1. Niederrhein
  2. Duisburg

Duisburg hat die Dreifach-Wahl

Duisburg hat die Dreifach-Wahl

Am Sonntag, 24. September, ist Bundestagswahl. Darüber hinaus sind die Duisburger aufgerufen, einen Oberbürgermeister für die nächsten acht Jahre zu wählen und für oder gegen die weitere Planung des "Designer Outlet Centers" (DOC) abzustimmen.

Für oder gegen das DOC ist allerdings nicht die Frage, sondern, in allerschönstem Amtsdeutsch: "Stimmen Sie dafür, dass der 'Grundsatzbeschluss des Rates der Stadt zur Realisierung eines Designer Outlet Center (DOC) auf der Fläche der Duisburger Freiheit Süd' (DS 17—0025) vom 01.02.2017 aufgehoben werden soll und damit die Einleitung von Bauleitplanverfahren und sonstigen Verfahrensschritten für ein DOC auf dem Güterbahnhofsgelände südlich der Koloniestraße ("Duisburger Freiheit Süd") unterbleibt?" Sprich, es wird für oder gegen die Aufhebung der DOC-Pläne gestimmt.

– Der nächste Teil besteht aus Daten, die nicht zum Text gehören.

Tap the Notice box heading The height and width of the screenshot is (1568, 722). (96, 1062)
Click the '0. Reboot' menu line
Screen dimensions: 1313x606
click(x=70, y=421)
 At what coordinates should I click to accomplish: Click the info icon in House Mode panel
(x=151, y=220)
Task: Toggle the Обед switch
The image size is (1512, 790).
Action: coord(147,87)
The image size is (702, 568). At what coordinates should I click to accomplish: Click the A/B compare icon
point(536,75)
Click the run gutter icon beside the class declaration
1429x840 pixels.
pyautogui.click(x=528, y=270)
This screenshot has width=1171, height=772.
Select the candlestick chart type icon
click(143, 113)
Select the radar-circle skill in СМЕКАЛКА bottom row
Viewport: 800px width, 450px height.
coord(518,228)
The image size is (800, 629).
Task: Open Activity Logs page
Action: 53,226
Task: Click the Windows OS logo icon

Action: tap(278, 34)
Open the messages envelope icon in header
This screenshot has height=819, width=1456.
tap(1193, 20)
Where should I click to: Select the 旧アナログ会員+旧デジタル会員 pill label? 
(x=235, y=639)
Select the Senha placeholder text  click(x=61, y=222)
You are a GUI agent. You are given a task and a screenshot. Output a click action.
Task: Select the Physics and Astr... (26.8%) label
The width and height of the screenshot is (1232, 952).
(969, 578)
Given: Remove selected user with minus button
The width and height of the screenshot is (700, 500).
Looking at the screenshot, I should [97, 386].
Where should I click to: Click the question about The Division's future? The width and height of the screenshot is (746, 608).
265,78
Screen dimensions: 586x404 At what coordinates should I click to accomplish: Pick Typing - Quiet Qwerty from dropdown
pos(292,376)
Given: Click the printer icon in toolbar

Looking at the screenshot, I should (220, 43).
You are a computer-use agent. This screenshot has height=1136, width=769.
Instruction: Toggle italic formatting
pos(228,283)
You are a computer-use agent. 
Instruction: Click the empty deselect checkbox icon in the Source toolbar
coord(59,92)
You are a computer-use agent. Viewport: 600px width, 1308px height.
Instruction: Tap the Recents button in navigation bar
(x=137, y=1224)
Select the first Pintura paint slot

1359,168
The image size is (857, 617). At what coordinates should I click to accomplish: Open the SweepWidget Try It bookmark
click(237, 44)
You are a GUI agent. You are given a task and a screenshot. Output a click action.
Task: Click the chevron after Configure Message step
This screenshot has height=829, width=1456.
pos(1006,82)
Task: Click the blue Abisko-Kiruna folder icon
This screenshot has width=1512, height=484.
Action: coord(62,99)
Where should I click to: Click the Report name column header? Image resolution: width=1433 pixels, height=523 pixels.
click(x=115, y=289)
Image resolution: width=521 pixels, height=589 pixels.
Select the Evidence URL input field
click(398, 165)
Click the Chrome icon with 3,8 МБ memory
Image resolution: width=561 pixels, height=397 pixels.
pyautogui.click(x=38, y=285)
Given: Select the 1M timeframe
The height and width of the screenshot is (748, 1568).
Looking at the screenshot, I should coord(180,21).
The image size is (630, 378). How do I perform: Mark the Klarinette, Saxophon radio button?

Praktisch heißt das: Wer für ein Outlet-Center auf dem ehemaligen Güterbahnhofsgelände ist, muss mit "Nein" stimmen, wer dagegen ist, mit "Ja".

Abstimmungsberechtigt beim DOC-Bürgerentscheid sind all diejenigen Duisburger ab 16 Jahre, die auch zur OB-Wahl berechtigt sind. Das sind mit 370.000 etwas mehr als die 328.000 zur Bundestagswahl berechtigten Duisburger — die nämlich müssen über 18 Jahre alt sein.

Bei der Bundestagswahl läuft's unverändert: Jeder hat zwei Stimmen, die sogenannte Erststimme für den Direktkandidaten, die Zweitstimme oder auch "Kanzlerstimme" für die von den Parteien aufgestellte Kandidatenliste. Geändert haben sich die Nummern der beiden Duisburger Bundestagswahlkreise: "Duisburg I" hat jetzt Nummer 115 (früher 116), "Duisburg II" die 116 (früher 117). Und Duissern gehört jetzt zum Wahlkreis 116 Duisburg II, zu dem außerdem alle Stadtteile nördlich der Ruhr sowie der komplette Bezirk Homberg/Ruhrort/Baerl gehören. Rheinhausen und außer Duissern alle Stadtteile südlich der Ruhr gehören zum Wahlkreis 115 Duisburg I.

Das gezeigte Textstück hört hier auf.